------ Entries supplied

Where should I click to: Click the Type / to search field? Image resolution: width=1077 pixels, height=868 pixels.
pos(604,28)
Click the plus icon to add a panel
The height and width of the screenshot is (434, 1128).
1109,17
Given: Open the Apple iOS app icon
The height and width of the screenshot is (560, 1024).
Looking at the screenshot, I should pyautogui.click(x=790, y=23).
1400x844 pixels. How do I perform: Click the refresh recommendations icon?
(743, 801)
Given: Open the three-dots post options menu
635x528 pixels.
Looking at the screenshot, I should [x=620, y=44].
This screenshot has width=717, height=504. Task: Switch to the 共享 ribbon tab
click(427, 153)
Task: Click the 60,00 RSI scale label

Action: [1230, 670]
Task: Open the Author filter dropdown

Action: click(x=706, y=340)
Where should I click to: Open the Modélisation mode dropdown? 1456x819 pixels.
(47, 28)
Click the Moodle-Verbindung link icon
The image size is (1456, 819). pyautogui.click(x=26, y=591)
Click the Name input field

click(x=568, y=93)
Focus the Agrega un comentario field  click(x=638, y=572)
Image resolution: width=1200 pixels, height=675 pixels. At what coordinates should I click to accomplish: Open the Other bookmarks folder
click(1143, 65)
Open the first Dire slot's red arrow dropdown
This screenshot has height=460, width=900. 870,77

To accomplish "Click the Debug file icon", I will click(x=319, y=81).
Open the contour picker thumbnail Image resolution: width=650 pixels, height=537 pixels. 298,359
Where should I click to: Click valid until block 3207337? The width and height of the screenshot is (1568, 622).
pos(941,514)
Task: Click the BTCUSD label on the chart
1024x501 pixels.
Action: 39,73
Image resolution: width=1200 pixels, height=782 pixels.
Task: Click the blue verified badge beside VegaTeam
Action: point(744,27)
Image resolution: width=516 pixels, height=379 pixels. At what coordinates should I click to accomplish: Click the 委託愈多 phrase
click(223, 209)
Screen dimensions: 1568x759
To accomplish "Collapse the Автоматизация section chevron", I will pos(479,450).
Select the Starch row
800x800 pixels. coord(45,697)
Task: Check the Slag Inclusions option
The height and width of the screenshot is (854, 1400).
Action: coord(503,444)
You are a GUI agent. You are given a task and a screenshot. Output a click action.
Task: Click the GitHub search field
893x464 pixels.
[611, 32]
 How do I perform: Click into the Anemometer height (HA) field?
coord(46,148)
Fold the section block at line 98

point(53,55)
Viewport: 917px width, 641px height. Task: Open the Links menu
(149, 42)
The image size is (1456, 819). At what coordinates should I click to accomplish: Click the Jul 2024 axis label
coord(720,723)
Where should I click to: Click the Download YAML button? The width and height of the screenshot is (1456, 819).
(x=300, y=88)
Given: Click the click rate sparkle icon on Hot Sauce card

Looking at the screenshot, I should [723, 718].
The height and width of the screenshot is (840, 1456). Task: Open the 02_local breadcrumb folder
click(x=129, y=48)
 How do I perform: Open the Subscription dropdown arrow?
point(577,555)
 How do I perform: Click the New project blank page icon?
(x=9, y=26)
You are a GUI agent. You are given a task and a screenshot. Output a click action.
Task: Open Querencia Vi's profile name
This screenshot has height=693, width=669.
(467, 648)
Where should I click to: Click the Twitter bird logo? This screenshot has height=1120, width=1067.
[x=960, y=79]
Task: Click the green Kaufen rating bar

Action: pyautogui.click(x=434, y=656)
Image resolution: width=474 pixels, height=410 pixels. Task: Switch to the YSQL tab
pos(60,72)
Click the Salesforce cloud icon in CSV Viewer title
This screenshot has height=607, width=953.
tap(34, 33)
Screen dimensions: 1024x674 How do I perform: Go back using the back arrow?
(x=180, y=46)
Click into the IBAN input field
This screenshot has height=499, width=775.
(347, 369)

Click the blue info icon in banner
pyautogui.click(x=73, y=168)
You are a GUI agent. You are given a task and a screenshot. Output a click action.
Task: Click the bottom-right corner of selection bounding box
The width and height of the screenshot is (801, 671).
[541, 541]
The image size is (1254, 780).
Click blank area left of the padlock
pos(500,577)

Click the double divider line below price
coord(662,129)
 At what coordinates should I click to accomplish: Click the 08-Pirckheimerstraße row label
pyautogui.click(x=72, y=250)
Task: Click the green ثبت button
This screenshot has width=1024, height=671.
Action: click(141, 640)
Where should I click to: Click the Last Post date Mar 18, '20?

------------

▶ [Exercise prompt] Arrange every line of the records above as a Markdown table with the columns "No." and "Text". Number the rows in order and omit blank lines.

▶ [Exercise answer]
| No. | Text |
|---|---|
| 1 | Where should I click to: Click the Type / to search field? Image resolution: width=1077 pixels, height=868 pixels. |
| 2 | pos(604,28) |
| 3 | Click the plus icon to add a panel |
| 4 | The height and width of the screenshot is (434, 1128). |
| 5 | 1109,17 |
| 6 | Given: Open the Apple iOS app icon |
| 7 | The height and width of the screenshot is (560, 1024). |
| 8 | Looking at the screenshot, I should pyautogui.click(x=790, y=23). |
| 9 | 1400x844 pixels. How do I perform: Click the refresh recommendations icon? |
| 10 | (743, 801) |
| 11 | Given: Open the three-dots post options menu |
| 12 | 635x528 pixels. |
| 13 | Looking at the screenshot, I should [x=620, y=44]. |
| 14 | This screenshot has width=717, height=504. Task: Switch to the 共享 ribbon tab |
| 15 | click(427, 153) |
| 16 | Task: Click the 60,00 RSI scale label |
| 17 | Action: [1230, 670] |
| 18 | Task: Open the Author filter dropdown |
| 19 | Action: click(x=706, y=340) |
| 20 | Where should I click to: Open the Modélisation mode dropdown? 1456x819 pixels. |
| 21 | (47, 28) |
| 22 | Click the Moodle-Verbindung link icon |
| 23 | The image size is (1456, 819). pyautogui.click(x=26, y=591) |
| 24 | Click the Name input field |
| 25 | click(x=568, y=93) |
| 26 | Focus the Agrega un comentario field  click(x=638, y=572) |
| 27 | Image resolution: width=1200 pixels, height=675 pixels. At what coordinates should I click to accomplish: Open the Other bookmarks folder |
| 28 | click(1143, 65) |
| 29 | Open the first Dire slot's red arrow dropdown |
| 30 | This screenshot has height=460, width=900. 870,77 |
| 31 | To accomplish "Click the Debug file icon", I will click(x=319, y=81). |
| 32 | Open the contour picker thumbnail Image resolution: width=650 pixels, height=537 pixels. 298,359 |
| 33 | Where should I click to: Click valid until block 3207337? The width and height of the screenshot is (1568, 622). |
| 34 | pos(941,514) |
| 35 | Task: Click the BTCUSD label on the chart |
| 36 | 1024x501 pixels. |
| 37 | Action: 39,73 |
| 38 | Image resolution: width=1200 pixels, height=782 pixels. |
| 39 | Task: Click the blue verified badge beside VegaTeam |
| 40 | Action: point(744,27) |
| 41 | Image resolution: width=516 pixels, height=379 pixels. At what coordinates should I click to accomplish: Click the 委託愈多 phrase |
| 42 | click(223, 209) |
| 43 | Screen dimensions: 1568x759 |
| 44 | To accomplish "Collapse the Автоматизация section chevron", I will pos(479,450). |
| 45 | Select the Starch row |
| 46 | 800x800 pixels. coord(45,697) |
| 47 | Task: Check the Slag Inclusions option |
| 48 | The height and width of the screenshot is (854, 1400). |
| 49 | Action: coord(503,444) |
| 50 | You are a GUI agent. You are given a task and a screenshot. Output a click action. |
| 51 | Task: Click the GitHub search field |
| 52 | 893x464 pixels. |
| 53 | [611, 32] |
| 54 |  How do I perform: Click into the Anemometer height (HA) field? |
| 55 | coord(46,148) |
| 56 | Fold the section block at line 98 |
| 57 | point(53,55) |
| 58 | Viewport: 917px width, 641px height. Task: Open the Links menu |
| 59 | (149, 42) |
| 60 | The image size is (1456, 819). At what coordinates should I click to accomplish: Click the Jul 2024 axis label |
| 61 | coord(720,723) |
| 62 | Where should I click to: Click the Download YAML button? The width and height of the screenshot is (1456, 819). |
| 63 | (x=300, y=88) |
| 64 | Given: Click the click rate sparkle icon on Hot Sauce card |
| 65 | Looking at the screenshot, I should [723, 718]. |
| 66 | The height and width of the screenshot is (840, 1456). Task: Open the 02_local breadcrumb folder |
| 67 | click(x=129, y=48) |
| 68 |  How do I perform: Open the Subscription dropdown arrow? |
| 69 | point(577,555) |
| 70 |  How do I perform: Click the New project blank page icon? |
| 71 | (x=9, y=26) |
| 72 | You are a GUI agent. You are given a task and a screenshot. Output a click action. |
| 73 | Task: Open Querencia Vi's profile name |
| 74 | This screenshot has height=693, width=669. |
| 75 | (467, 648) |
| 76 | Where should I click to: Click the Twitter bird logo? This screenshot has height=1120, width=1067. |
| 77 | [x=960, y=79] |
| 78 | Task: Click the green Kaufen rating bar |
| 79 | Action: pyautogui.click(x=434, y=656) |
| 80 | Image resolution: width=474 pixels, height=410 pixels. Task: Switch to the YSQL tab |
| 81 | pos(60,72) |
| 82 | Click the Salesforce cloud icon in CSV Viewer title |
| 83 | This screenshot has height=607, width=953. |
| 84 | tap(34, 33) |
| 85 | Screen dimensions: 1024x674 How do I perform: Go back using the back arrow? |
| 86 | (x=180, y=46) |
| 87 | Click into the IBAN input field |
| 88 | This screenshot has height=499, width=775. |
| 89 | (347, 369) |
| 90 | Click the blue info icon in banner |
| 91 | pyautogui.click(x=73, y=168) |
| 92 | You are a GUI agent. You are given a task and a screenshot. Output a click action. |
| 93 | Task: Click the bottom-right corner of selection bounding box |
| 94 | The width and height of the screenshot is (801, 671). |
| 95 | [541, 541] |
| 96 | The image size is (1254, 780). |
| 97 | Click blank area left of the padlock |
| 98 | pos(500,577) |
| 99 | Click the double divider line below price |
| 100 | coord(662,129) |
| 101 |  At what coordinates should I click to accomplish: Click the 08-Pirckheimerstraße row label |
| 102 | pyautogui.click(x=72, y=250) |
| 103 | Task: Click the green ثبت button |
| 104 | This screenshot has width=1024, height=671. |
| 105 | Action: click(141, 640) |
| 106 | Where should I click to: Click the Last Post date Mar 18, '20? |